PAGE:

========

The aftereffects of all that candy

The period of time immediately after The Candy Binge reminds me a little of when we used to feed catnip to my mom’s three cats on Christmas Day. “Go crazy!” is the response you’d expect, but actual results varied from one cat to the next. We only had one cat who got really silly and nutso; the second ran around like a maniac for a little while, burning off endless energy, while the third just got really mellow and sleepy.

Having been raised in a household where (far as I can recall) candy was carefully rationed, doled out only after balanced meals had been consumed, I was raised to believe that ODing on candy would lead to an extreme sugar rush, possibly culminating in spontaneous explosion, or at least a fearsome tummyache. None of these things happened. Instead, Kimmie resembled Cat #2 above, while Essie was more akin to Cat #3.

“OK, who wants to go run around outside and burn off some energy?” I enthusiastically offered. Kimmie was game, but Essie announced – of all things – that she was sleepy! So while Kimmie went outside and ran her balance bike furiously up and down the driveway for five minutes, I attempted to interest Essie in the puzzle she’d pulled out earlier in the day, while she listlessly mixed up the pieces again as I sorted and piled them.

Much to my amazement, the girls didn’t explode. Nor did they groan for the rest of the day about how much their bellies hurt. Nor were they too wired to go to bed some five hours after their sugar binge. In fact, the only physiological side effect I noticed was that their appetite for supper, approximately three hours post-binge, was almost zero.

Choices have consequences

Fast-forward to yesterday – a somewhat challenging day, as I’ve already mentioned. More than once, the girls asked for a piece of Halloween candy, which I chose to interpret as candy of the non-lollipop variety. Each time, I reminded them with a smile that they’d depleted their respective piles of candy the day before in one fell swoop.

This wasn’t the “lesson” I was most hoping to teach them from their overindulgence. To be honest, I think a tiny part of me hoped that they would feel some physical side effects, just like any adult would after too much alcohol, ice cream, all-night partying, or exercise (yes, there is such a thing as too much of a good thing). Nonetheless, I also like to think that hearing the same message several times over the course of the day might have started to resonate with them, in a Deeper Life Lessons sort of way.

========

PROVIDED DATA:
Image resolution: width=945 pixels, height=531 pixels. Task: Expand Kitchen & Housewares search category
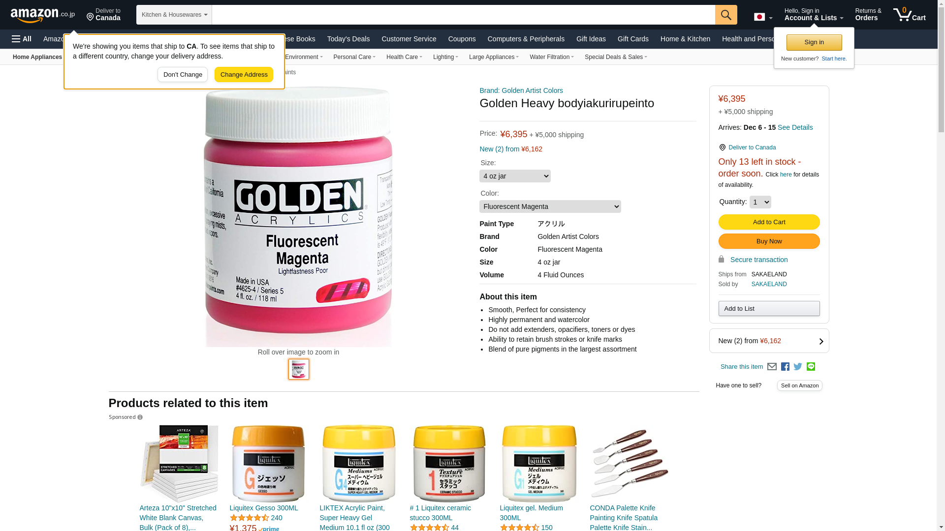[x=174, y=15]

========

PROBLEM SET:
1. In the candy post, what did Kimmie do outside for five minutes?
2. Decide whether each statement agrees with the candy post, answering yes or no and quoting the deciding words: (a) Essie said she was sleepy when offered a chance to run around outside. (b) The girls complained of bellyaches for the rest of the day. (c) The girls had almost no appetite for supper.
3. Repeat the part of the candy post from "Fast-forward to yesterday" to "sort of way.".
The lines come from a separate source that has nothing to do with the candy post.

ANSWER LIST:
1. She ran her balance bike furiously up and down the driveway.

2.
(a) Yes: "Essie announced – of all things – that she was sleepy!"
(b) No: "Nor did they groan for the rest of the day about how much their bellies hurt."
(c) Yes: "their appetite for supper, approximately three hours post-binge, was almost zero."

3.
Fast-forward to yesterday – a somewhat challenging day, as I’ve already mentioned. More than once, the girls asked for a piece of Halloween candy, which I chose to interpret as candy of the non-lollipop variety. Each time, I reminded them with a smile that they’d depleted their respective piles of candy the day before in one fell swoop.

This wasn’t the “lesson” I was most hoping to teach them from their overindulgence. To be honest, I think a tiny part of me hoped that they would feel some physical side effects, just like any adult would after too much alcohol, ice cream, all-night partying, or exercise (yes, there is such a thing as too much of a good thing). Nonetheless, I also like to think that hearing the same message several times over the course of the day might have started to resonate with them, in a Deeper Life Lessons sort of way.